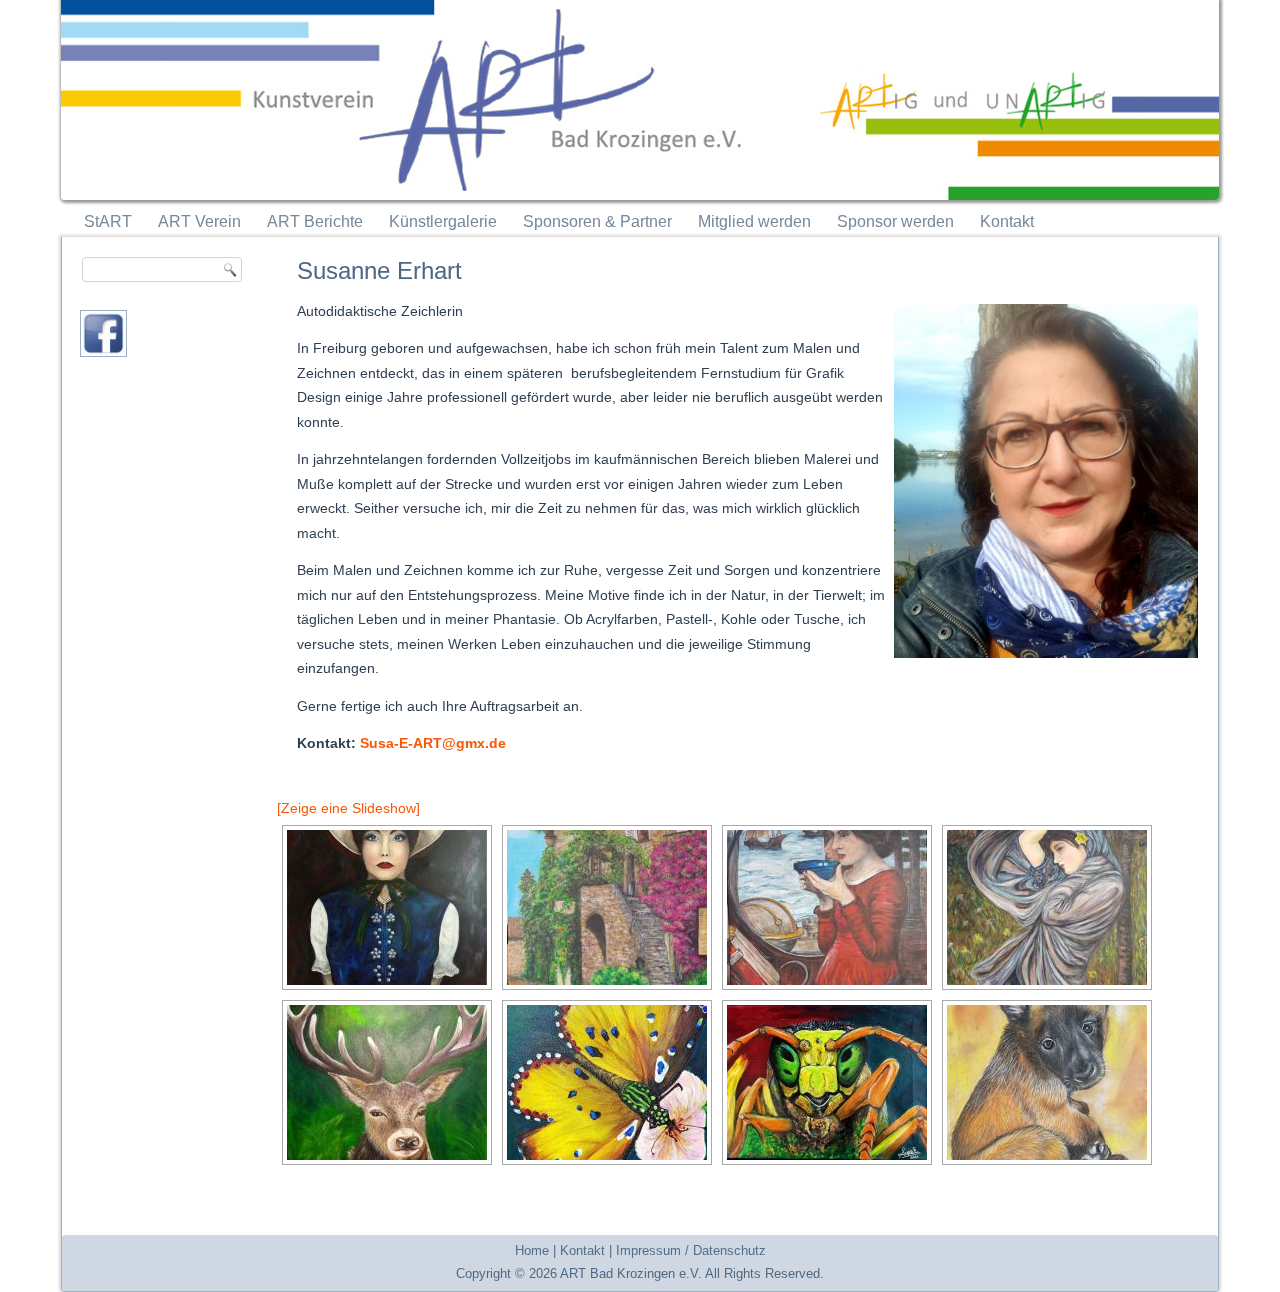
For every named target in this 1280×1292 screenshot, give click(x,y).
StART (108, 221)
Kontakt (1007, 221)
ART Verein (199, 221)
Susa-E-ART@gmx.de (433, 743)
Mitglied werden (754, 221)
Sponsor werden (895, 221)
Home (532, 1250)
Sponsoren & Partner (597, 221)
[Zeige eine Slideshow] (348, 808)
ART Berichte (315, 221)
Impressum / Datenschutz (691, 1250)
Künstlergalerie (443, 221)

○ ○ ○ ○

▶ TASK TO CARRY OUT
Return the material exactly as given, apart from the pictures.

▶ YOUR SOLUTION
For every named target in this 1280×1292 screenshot, give click(x,y).
StART (108, 221)
Kontakt (1007, 221)
ART Verein (199, 221)
Susa-E-ART@gmx.de (433, 743)
Mitglied werden (754, 221)
Sponsor werden (895, 221)
Home (532, 1250)
Sponsoren & Partner (597, 221)
[Zeige eine Slideshow] (348, 808)
ART Berichte (315, 221)
Impressum / Datenschutz (691, 1250)
Künstlergalerie (443, 221)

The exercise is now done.